I agree with your comments regarding the role of "culture" in day-to-day life of immigrants in Europe vs US. My argument here is that decisions regarding worker immigration is not based on rational economic analysis but rather on opportunistic political motivations...
 
@BBW: Immigrants are destined to remain outsiders.

Although this does happen, the diffusion in most European countries is actually more rapid than right wing racists would have you believe, and faster than left wing pseudo-liberals would like.

My own parents were immigrants, and on a number of occasions I've been accused of being "establishment", ie old traditional English.

If we compare London to NY, we see areas in both where people of given background cluster, shops and restaurants that cater to those markets, but within a generation they start to decay unless the pool is topped up.

An elegant example is the Brick Lane area of London, right next to the City financial district.
This area has the best collection of Indian restaurants in the world, you can find four in a row next to each other, and is surrounded by a large number of people from South Asia.
But already they are hitting issues because they can't import enough staff for the restaurants because the younger people often walk an extra few hundred metres into banks, and/or move away, indeed the established business life cycle is to start in Banglatown then set up somewhere the competition is less intense, hence within 500 metres of my house there are two really good restaurants. There is even a joke on this. Two white Brits have spent time travelling abroad, and hunger for the sort of food they are used to, tiring of strange tastes and unknowable contents of dishes. They see an Indian restaurant and demand they are taken there to be feed English food (like Tikka Massala, Onion Bhajis and Cobra lager)

Germany is of course different, and we never did bomb Austria enough to make them into civilised human beings. But even there, you will hear parents lament on how their kids have gone native.

The Gastarbeiter issue is a continued source of friction between England and Germany, since British citizenship is based upon birth, residence and being "someone we want", and Germany bases it upon your skin colour. It's an issue because a coloured person with a UK passport is legally allowed to work anywhere in the EU. That's not to say a German company will hire them, but at least it's legal.

Note I said "England" there...
If you were to make it a separate country, it would not only be fighting it out for densest population in Europe, it would be near the top for any country anywhere.

We're going through a phase when many people are pretending that Scotland is a viable political entity, and there the problem is the high % of people who leave at the first chance they get, and since life expectancy in some parts of Scotland is lower than Iraq their 'government' want pretty much any flavour of immigrant they can get. There is talk of changing the visa system so that if you promise to live in Scotland, you can come to Britain. The issue seems not to be the standard racism problems, but how you enforce it between two regions that have not had effective borders since the fall of the Roman Empire.

Even though England is highly dense, and London still more, there really haven't been the large scale issues that much smaller cities like Paris have had, or across Germany where the population is a more evenly spread.
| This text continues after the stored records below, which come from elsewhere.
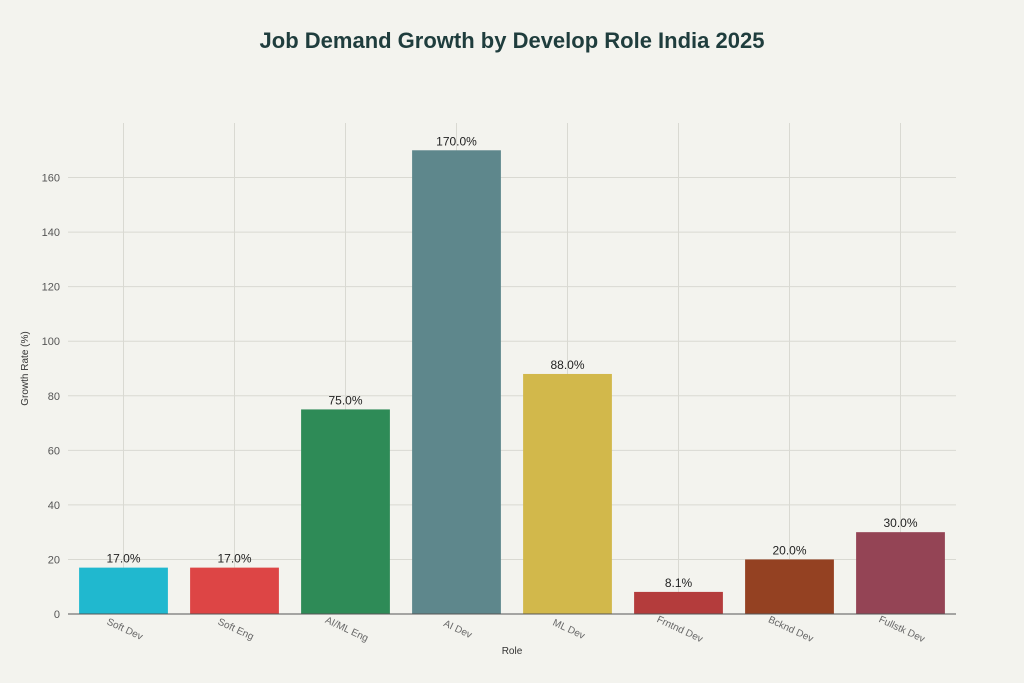 Image resolution: width=1024 pixels, height=683 pixels. I want to click on y-tick-label: 60, so click(54, 451).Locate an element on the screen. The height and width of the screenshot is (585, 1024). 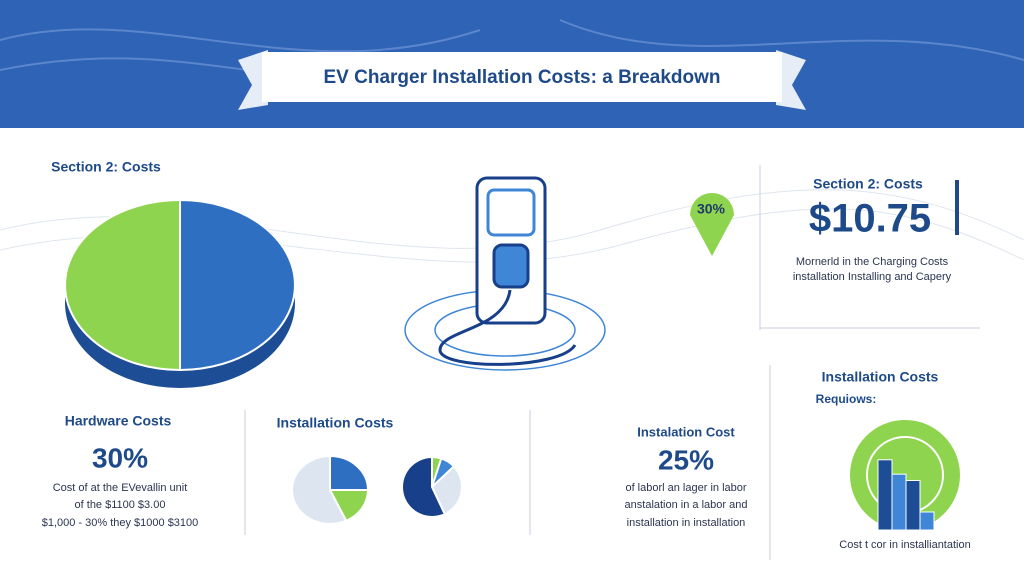
card-line: $1,000 - 30% they $1000 $3100 is located at coordinates (120, 523).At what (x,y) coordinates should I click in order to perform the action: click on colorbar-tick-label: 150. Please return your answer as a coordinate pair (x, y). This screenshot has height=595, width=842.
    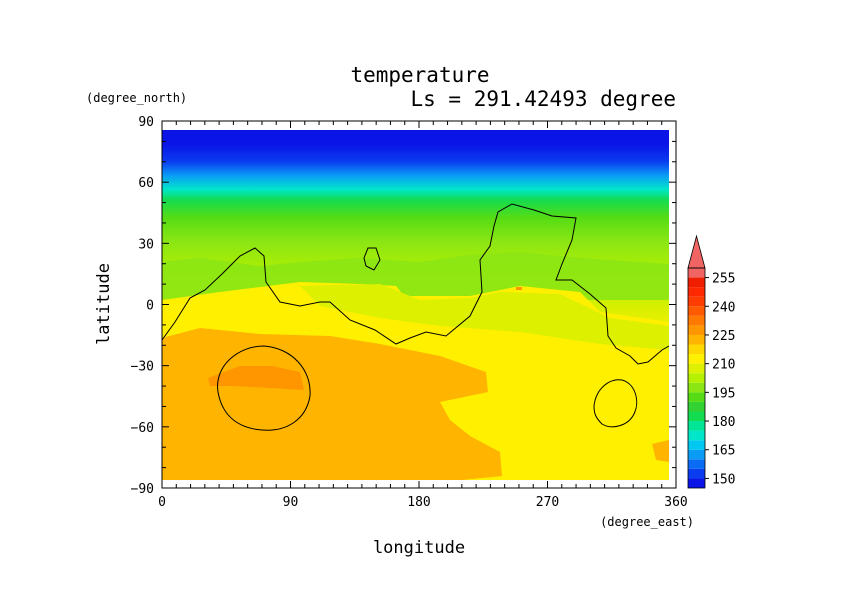
    Looking at the image, I should click on (724, 480).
Britain gets vastly more non-white immigrants than Europe, and the flow of white immigration within Europe has mostly been towards Britain. London is now often referred to as "France's 5th City", because it's frankly insane labour laws have driven hundreds of thousands of smart young French people into Britain. They even have election rallies in the City now.

So the issue never has been "space", that's just a way left wing racists can make themselves feel comfortable with supporting racist immigration policies.
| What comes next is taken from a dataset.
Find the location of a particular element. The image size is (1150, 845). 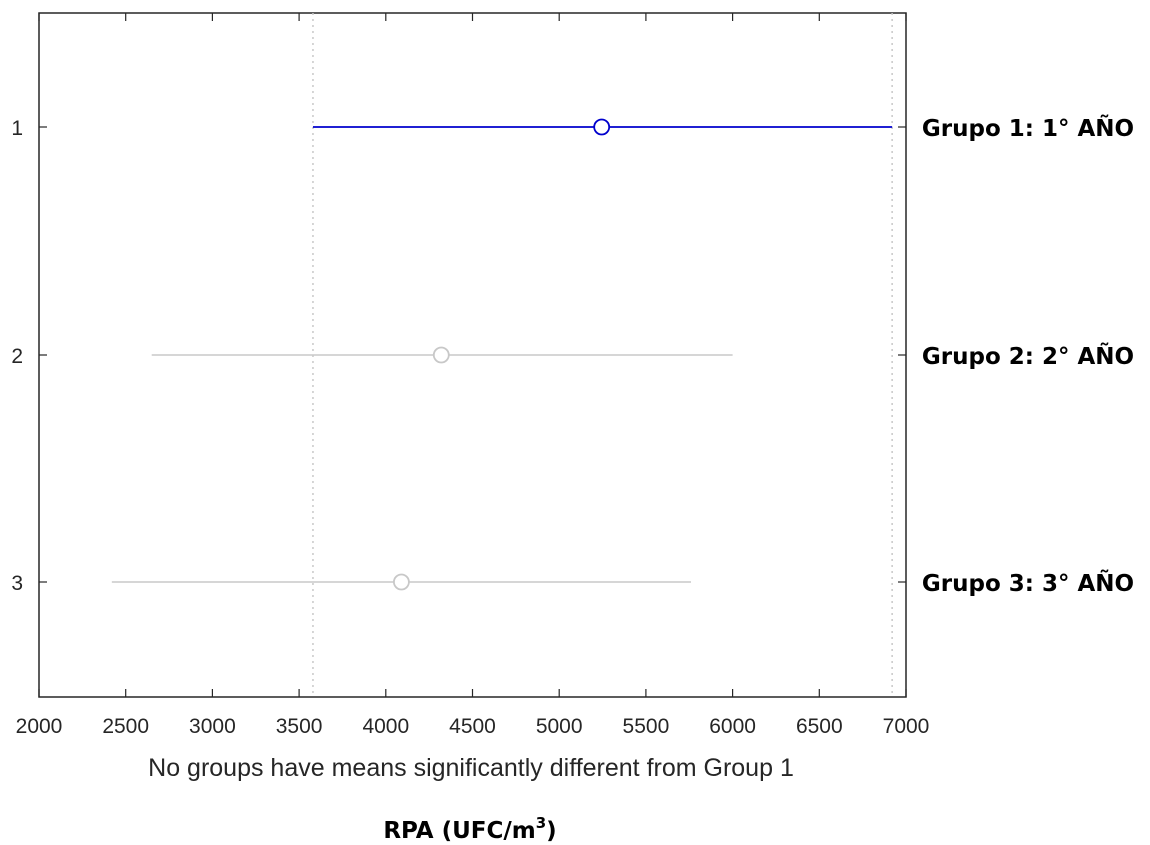

x-tick-label: 5500 is located at coordinates (646, 726).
My view is that this is due to what I sometimes think of as the only uniquely English virtue, that of "not giving a ****". In their hearts, most English people really don't care all that much about race, etc. Yes they will tell racist jokes, sometimes hire the white guy over the slightly better qualified non-white, and make monkey noises when a black footballer gets the ball. But there's no real passion in their racism, it's a sort of habit.